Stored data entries
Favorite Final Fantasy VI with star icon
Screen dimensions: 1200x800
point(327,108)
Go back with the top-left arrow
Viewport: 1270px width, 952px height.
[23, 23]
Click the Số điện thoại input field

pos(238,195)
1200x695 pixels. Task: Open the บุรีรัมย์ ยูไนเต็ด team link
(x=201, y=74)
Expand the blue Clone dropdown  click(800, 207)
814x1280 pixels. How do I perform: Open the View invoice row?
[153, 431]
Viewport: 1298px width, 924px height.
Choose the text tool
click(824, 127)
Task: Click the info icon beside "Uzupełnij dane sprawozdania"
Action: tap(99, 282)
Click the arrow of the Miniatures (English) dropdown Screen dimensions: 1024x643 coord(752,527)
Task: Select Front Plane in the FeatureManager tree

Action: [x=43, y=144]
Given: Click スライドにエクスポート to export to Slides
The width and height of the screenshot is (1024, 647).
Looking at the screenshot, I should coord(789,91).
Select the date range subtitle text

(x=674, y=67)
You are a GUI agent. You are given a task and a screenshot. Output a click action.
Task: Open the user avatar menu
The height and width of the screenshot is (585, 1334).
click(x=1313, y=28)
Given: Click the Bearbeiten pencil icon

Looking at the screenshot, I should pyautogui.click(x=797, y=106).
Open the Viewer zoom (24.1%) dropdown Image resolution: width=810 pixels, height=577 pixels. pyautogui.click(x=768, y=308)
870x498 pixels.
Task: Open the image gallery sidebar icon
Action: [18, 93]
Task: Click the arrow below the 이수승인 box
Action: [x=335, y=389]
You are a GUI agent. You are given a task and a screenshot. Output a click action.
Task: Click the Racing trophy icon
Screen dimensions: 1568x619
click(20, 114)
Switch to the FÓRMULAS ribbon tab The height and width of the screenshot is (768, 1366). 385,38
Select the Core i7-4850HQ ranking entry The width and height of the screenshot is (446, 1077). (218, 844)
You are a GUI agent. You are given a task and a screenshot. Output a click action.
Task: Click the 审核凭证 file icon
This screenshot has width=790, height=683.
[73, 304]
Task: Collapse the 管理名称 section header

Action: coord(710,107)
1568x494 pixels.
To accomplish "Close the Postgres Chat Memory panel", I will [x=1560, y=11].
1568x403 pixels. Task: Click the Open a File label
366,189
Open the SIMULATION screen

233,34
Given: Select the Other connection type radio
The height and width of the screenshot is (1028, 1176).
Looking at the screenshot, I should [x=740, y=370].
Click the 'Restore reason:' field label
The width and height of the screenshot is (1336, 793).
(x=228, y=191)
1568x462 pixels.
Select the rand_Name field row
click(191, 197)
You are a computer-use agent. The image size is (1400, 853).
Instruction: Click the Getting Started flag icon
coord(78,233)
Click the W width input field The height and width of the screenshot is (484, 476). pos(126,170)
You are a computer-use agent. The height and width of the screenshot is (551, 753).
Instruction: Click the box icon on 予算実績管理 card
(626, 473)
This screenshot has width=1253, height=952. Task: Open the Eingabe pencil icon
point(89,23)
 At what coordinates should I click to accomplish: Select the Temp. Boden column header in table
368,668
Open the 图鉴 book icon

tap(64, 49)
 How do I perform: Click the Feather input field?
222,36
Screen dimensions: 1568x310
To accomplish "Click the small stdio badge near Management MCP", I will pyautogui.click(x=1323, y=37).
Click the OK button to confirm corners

» Task objective: The answer must be every line of the records that holds the string "will".

» Task response:
To accomplish "Close the Postgres Chat Memory panel", I will [x=1560, y=11].
To accomplish "Click the small stdio badge near Management MCP", I will pyautogui.click(x=1323, y=37).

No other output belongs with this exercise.